» Work instruction:
Do not copy the pictures. Write out the lines from the start of the entries through the line containing "You are a computer-use agent.".

» Data shown:
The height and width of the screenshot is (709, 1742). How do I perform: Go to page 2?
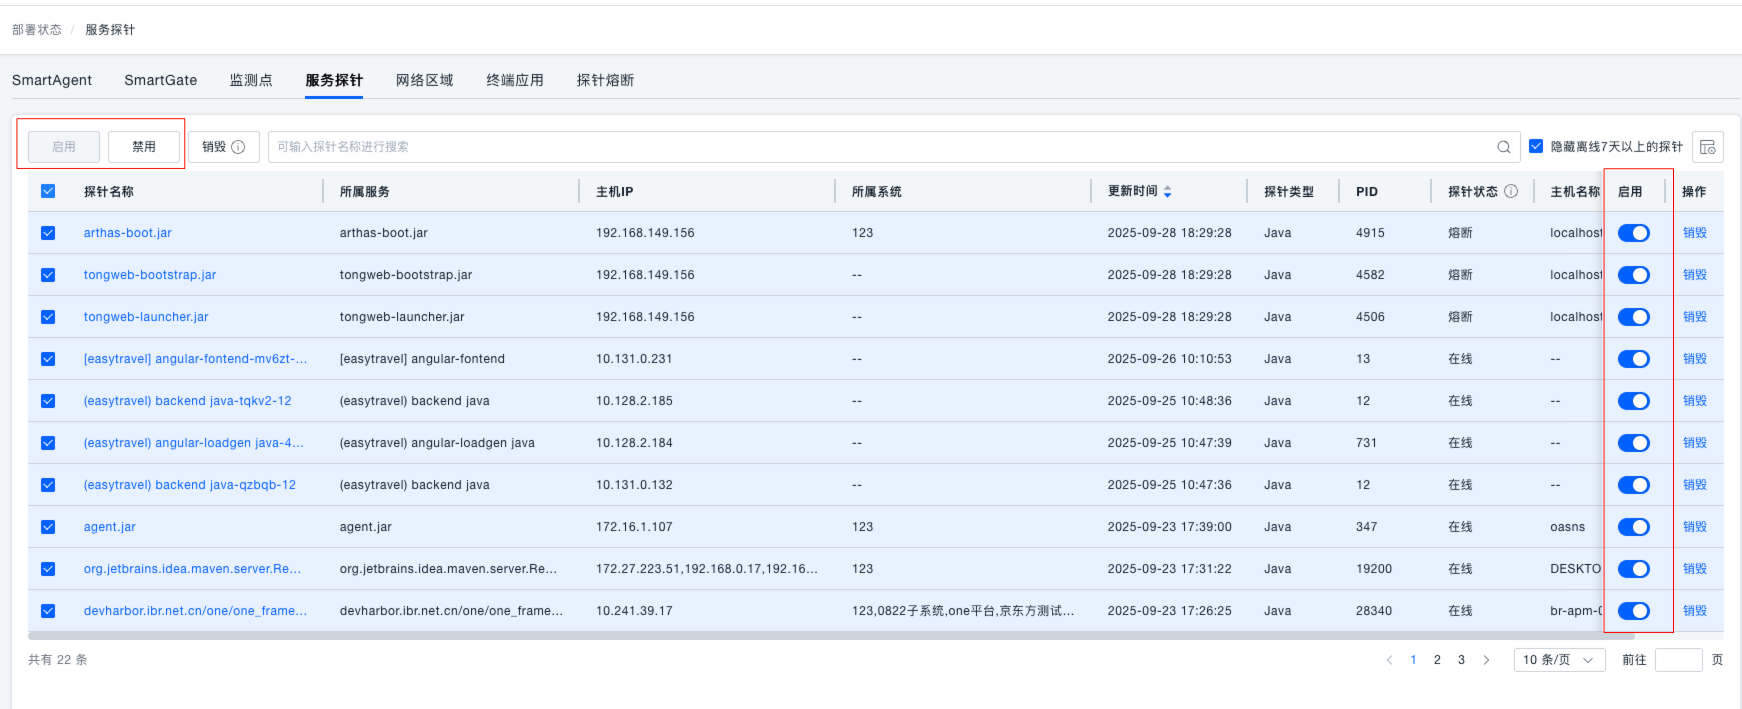[x=1437, y=660]
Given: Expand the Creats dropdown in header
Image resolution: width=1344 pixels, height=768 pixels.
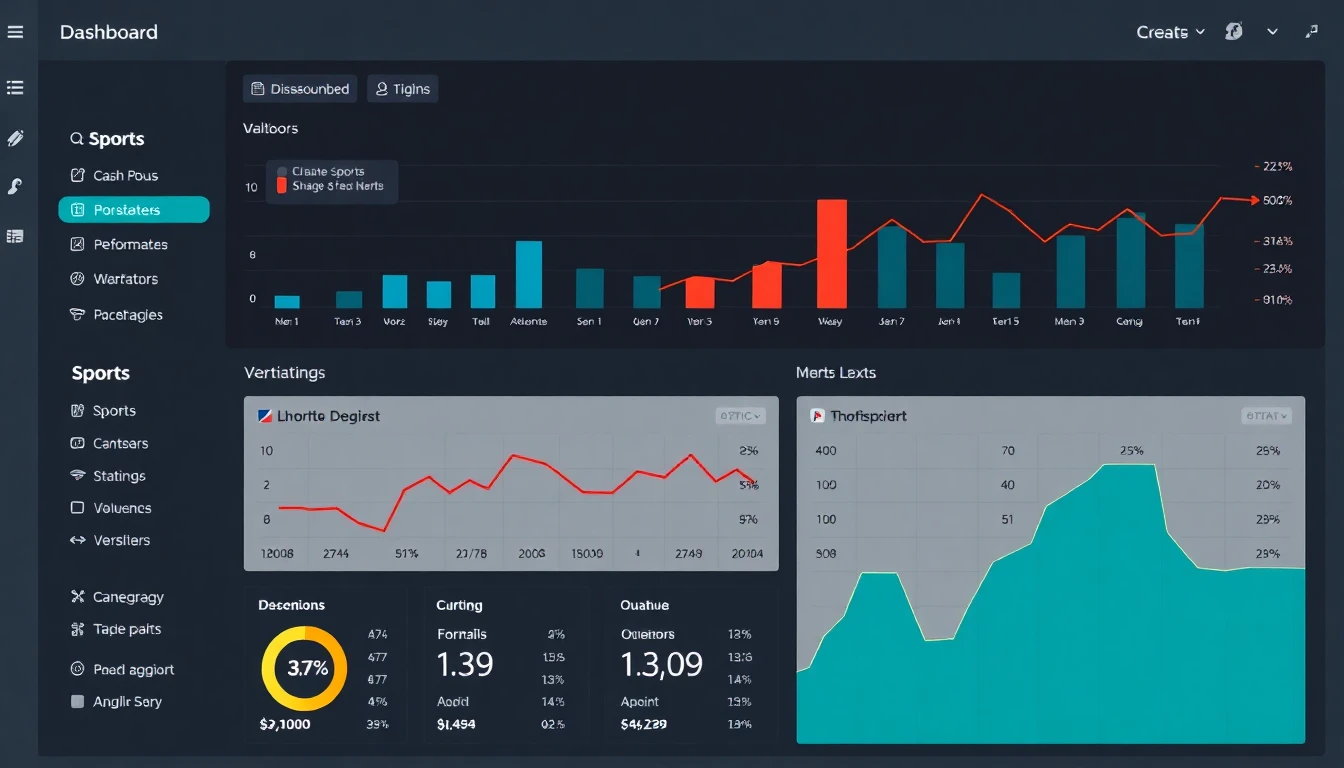Looking at the screenshot, I should point(1170,32).
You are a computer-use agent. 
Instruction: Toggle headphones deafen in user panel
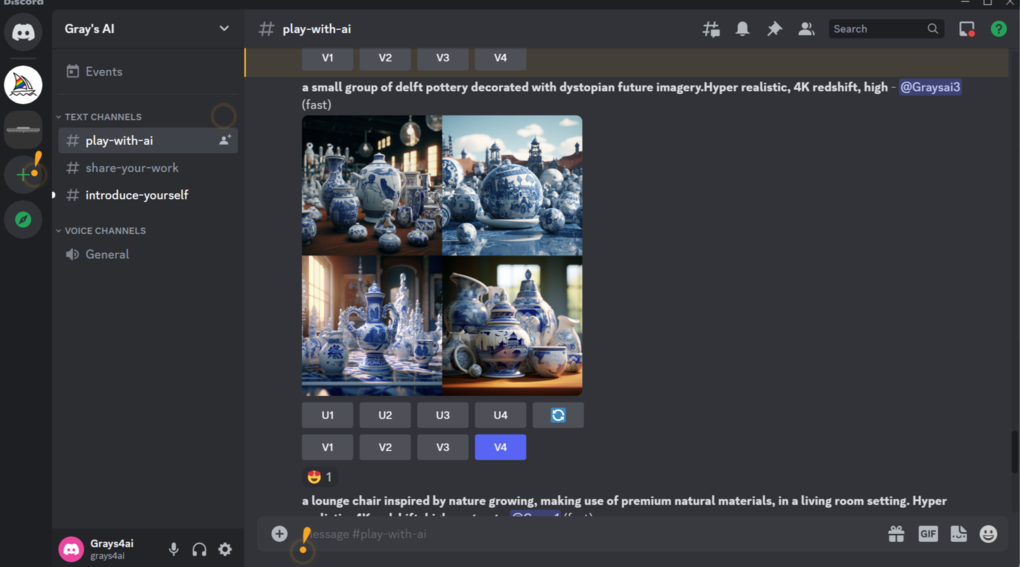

» Result of the exercise:
The height and width of the screenshot is (709, 1742). How do I perform: Go to page 2?
[x=1437, y=660]
Given: Expand the Creats dropdown in header
Image resolution: width=1344 pixels, height=768 pixels.
Looking at the screenshot, I should point(1170,32).
You are a computer-use agent. 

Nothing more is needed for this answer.